Monitoring the operative time with the aim of improving operative efficiency has strong financial implications. Theatres, excluding day surgery, have been shown to account for approximately 6% of National Health Service (NHS) Trust budgets, equating to running-costs per theatre per year of £1.5 million.34 35 In the USA, the cost of an operating theatre has been estimated at approximately US$130/min.36 Strategies that can improve operative efficiency and reduce operative costs are therefore of importance.

The impact of surgeon-specific adjustment itself also has implications within and outside the sphere of individual performance tracking. In the context of training, it is arguably inequitable to compare the performance of less and more experienced trainees; indeed, it would be inappropriate to expect a surgeon who has just started his/her training to perform similar to a surgeon who is about to complete their training, rather trainees must be compared with cohorts of the same level of experience. Thus, use of surgeon-specific, experience-adjusted charts will permit the performance of young trainees to be accurately and equitably monitored relative to a relevant benchmark, removing the bias. This could give rise to appraisals based on performance rather than career chronology or volume of cases alone, potentially ensuring progression only on acquisition of sufficient expertise. The tools outlined in this study could furthermore be used to establish minimal competency requirements for operators and permit important contributors to training to be quantitatively identified. In the context of experienced surgeons, fully adjusted control charts provide a sensitive and timely means of identifying deviations from expected benchmarks, permitting a prompt investigation or intervention to improve the respective surgeon's performance. A recent work has also shown that performance may decline as surgeons approach seniority37; patient-adjusted and surgeon-adjusted control charts have the capacity to identify this deterioration and supplement the implementation of continuing education programmes. In the broader context of outcomes research, any studies investigating the impact of an intervention on performance could gain interpretational benefit from surgeon-factor adjustment. Where groups of surgeons or departments are being compared, it is intuitive that adjustment for the respective experiences, or ‘surgeon-mix’ of these groups is adjusted for, in parallel with patient-mix adjustment, to improve the transparency of results.
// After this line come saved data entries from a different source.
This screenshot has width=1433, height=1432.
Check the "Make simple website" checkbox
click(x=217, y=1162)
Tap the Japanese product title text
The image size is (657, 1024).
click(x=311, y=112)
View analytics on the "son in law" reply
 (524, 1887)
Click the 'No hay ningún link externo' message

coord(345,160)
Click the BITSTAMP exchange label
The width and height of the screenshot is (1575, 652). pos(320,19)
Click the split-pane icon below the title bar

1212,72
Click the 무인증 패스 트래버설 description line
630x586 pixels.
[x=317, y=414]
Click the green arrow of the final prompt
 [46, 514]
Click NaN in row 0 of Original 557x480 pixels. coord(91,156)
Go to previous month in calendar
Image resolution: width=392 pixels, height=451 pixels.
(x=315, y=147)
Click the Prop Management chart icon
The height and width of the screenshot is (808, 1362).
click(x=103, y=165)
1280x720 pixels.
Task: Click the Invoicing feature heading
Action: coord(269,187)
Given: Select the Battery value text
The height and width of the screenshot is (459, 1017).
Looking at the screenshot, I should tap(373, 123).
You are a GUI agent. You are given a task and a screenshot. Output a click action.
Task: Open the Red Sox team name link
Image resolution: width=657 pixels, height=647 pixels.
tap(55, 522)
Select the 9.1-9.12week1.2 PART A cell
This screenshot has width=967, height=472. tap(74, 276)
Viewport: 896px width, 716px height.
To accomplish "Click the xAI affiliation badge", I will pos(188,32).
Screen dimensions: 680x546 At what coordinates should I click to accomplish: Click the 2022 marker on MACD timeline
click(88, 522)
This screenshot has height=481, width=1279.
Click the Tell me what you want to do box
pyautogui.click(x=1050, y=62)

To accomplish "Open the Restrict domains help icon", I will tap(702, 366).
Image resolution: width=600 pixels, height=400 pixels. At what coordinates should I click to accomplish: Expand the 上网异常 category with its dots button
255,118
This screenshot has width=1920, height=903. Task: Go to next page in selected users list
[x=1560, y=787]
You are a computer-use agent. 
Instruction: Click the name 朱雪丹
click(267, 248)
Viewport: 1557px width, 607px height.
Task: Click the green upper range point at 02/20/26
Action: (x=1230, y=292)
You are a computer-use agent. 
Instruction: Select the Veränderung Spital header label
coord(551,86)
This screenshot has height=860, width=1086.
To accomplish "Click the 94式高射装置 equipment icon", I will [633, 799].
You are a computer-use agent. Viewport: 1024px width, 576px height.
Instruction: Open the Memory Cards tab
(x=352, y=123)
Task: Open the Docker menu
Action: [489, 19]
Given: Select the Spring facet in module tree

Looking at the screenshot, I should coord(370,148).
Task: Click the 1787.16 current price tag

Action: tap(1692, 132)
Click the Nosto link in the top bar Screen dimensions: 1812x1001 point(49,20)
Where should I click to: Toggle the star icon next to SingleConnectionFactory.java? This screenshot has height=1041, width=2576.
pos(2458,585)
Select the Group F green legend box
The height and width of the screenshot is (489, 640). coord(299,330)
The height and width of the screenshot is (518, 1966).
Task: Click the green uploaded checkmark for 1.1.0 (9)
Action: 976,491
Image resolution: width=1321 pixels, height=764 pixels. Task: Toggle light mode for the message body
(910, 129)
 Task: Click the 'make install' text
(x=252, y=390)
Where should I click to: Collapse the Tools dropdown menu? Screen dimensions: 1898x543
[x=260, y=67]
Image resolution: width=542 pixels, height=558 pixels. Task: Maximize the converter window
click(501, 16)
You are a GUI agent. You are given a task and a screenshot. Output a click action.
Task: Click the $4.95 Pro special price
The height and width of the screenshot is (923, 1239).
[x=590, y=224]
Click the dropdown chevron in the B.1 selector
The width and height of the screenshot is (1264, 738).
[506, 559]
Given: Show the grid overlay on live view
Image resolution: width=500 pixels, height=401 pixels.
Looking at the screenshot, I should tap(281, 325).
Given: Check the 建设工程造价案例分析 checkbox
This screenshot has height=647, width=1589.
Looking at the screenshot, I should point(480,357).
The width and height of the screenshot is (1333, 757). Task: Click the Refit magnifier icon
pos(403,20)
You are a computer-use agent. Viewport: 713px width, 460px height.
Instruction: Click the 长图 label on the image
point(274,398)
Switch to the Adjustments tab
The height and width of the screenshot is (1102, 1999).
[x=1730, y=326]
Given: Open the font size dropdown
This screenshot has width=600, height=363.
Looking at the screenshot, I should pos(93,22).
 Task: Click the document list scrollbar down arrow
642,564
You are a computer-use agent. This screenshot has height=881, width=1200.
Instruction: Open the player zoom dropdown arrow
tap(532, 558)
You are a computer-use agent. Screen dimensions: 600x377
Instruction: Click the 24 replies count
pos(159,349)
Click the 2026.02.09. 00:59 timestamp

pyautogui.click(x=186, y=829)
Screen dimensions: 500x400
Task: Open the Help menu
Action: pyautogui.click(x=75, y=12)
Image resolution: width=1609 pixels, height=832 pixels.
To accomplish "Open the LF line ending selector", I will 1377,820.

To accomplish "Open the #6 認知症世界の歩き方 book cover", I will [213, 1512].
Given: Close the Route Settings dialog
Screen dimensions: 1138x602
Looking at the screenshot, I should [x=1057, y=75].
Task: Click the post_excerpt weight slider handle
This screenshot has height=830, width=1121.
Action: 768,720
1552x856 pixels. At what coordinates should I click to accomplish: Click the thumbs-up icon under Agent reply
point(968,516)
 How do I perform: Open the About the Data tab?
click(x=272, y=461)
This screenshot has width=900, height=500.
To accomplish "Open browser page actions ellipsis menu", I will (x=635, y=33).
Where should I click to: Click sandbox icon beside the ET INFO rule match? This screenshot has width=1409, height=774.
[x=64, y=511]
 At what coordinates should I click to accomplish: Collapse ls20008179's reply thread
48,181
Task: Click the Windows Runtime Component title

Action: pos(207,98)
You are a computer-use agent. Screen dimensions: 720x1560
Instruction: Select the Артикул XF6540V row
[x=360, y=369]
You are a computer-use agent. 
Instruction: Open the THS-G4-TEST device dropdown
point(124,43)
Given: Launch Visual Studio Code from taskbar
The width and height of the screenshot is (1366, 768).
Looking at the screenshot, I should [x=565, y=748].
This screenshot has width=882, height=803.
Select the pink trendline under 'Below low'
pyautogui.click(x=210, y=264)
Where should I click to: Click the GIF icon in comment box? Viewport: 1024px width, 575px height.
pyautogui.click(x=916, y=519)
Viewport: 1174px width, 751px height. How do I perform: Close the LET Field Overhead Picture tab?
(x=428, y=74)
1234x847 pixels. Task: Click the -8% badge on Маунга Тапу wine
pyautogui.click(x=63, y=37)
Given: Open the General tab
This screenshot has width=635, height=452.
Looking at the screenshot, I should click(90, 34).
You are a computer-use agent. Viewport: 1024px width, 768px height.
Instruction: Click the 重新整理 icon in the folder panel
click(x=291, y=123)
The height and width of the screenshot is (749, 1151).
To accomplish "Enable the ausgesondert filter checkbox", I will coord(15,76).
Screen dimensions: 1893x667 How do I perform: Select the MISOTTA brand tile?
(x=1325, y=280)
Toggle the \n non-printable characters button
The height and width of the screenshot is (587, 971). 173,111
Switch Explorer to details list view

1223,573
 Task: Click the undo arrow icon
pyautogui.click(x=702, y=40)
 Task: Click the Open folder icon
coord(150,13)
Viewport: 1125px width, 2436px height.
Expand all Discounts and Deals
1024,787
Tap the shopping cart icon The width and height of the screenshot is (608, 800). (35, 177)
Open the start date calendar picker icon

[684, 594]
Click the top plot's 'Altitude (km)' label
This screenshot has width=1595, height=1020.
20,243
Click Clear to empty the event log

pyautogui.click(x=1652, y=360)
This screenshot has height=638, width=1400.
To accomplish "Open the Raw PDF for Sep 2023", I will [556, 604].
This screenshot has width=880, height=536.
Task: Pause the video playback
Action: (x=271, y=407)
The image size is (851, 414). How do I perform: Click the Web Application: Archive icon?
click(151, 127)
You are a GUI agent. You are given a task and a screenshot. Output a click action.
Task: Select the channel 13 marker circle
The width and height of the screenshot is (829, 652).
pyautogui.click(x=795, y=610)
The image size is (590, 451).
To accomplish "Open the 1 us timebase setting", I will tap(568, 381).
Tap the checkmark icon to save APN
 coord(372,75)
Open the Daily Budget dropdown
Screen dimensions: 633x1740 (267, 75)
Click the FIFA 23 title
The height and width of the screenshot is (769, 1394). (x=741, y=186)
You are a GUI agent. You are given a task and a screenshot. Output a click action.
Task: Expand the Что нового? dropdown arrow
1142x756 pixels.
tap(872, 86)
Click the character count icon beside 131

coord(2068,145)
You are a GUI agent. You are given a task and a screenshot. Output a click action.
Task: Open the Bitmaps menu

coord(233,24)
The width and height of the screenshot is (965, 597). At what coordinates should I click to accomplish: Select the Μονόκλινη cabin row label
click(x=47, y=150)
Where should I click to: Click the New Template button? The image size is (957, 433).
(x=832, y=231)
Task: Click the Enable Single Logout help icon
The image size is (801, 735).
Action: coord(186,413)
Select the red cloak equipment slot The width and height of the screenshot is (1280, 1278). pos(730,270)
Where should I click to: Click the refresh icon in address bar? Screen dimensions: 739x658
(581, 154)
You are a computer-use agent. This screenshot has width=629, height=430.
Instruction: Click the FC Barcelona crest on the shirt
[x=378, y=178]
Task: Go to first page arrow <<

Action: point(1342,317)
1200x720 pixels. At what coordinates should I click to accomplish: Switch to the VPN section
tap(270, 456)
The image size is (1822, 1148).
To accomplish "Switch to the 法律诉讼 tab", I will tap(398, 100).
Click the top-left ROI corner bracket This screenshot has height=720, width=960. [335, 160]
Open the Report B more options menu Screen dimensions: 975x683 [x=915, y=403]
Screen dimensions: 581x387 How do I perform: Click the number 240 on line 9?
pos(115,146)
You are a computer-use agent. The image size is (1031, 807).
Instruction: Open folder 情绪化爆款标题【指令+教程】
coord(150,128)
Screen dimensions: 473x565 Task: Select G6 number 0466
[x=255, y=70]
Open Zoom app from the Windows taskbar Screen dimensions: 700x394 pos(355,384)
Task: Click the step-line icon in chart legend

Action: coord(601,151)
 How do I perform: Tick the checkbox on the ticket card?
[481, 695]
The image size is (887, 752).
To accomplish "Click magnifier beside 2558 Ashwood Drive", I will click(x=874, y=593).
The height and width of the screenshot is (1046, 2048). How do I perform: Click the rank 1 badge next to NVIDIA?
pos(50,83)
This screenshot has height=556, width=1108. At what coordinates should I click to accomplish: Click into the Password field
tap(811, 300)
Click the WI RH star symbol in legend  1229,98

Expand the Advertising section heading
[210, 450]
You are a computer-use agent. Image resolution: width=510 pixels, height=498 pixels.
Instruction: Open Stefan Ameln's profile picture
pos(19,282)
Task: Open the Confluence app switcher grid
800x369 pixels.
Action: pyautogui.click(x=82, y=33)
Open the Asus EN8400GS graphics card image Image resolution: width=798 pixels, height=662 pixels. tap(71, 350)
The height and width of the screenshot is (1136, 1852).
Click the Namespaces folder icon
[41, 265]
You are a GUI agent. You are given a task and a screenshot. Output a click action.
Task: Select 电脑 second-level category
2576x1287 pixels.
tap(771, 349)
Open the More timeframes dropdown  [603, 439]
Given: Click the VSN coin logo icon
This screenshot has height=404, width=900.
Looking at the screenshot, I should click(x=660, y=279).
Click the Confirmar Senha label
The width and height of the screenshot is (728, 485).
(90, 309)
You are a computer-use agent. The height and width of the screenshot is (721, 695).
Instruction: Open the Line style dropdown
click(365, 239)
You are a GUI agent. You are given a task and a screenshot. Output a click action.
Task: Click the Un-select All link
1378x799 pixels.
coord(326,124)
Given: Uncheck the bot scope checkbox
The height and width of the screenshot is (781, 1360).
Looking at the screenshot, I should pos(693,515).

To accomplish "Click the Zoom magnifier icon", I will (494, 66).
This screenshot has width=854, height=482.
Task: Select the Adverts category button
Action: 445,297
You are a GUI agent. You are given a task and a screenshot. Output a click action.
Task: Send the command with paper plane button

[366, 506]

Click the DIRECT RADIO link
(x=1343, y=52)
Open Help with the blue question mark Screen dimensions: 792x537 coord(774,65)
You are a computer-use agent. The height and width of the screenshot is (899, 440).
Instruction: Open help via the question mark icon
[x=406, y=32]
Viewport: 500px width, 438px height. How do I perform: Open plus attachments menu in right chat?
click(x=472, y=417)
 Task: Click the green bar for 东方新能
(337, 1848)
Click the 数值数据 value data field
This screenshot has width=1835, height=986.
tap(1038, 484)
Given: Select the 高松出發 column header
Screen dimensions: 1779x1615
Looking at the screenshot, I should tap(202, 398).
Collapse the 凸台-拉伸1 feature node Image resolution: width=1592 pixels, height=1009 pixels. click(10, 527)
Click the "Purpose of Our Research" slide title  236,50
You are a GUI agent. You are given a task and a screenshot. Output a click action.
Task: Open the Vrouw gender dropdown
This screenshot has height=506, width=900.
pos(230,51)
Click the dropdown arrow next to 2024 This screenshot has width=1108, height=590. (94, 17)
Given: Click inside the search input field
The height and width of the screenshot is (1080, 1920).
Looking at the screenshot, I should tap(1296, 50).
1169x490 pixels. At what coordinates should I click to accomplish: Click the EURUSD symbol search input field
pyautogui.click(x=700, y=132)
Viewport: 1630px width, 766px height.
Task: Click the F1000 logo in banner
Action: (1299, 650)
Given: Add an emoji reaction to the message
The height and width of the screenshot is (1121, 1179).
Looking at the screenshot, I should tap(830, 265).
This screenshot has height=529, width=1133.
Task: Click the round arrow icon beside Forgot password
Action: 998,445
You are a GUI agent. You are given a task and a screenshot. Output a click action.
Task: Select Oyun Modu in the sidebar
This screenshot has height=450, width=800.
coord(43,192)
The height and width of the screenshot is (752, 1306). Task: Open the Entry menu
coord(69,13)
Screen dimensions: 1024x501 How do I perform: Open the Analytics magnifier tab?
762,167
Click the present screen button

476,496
We present this research as a proof-of-concept that (1) patient-adjusted and surgeon-adjusted control charts can be utilised to inform ongoing professional development and feedback for individual surgeons and (2) surgeon-specific adjustment is necessary for correct assessment of operative efficiency and performance outcomes; failure to do so exposes metrics to statistically significant misinterpretation. We believe this should be considered in developments regarding surgical monitoring, to permit equitable and accurate performance assessment, addressing concerns of patients, surgeons and policymakers alike.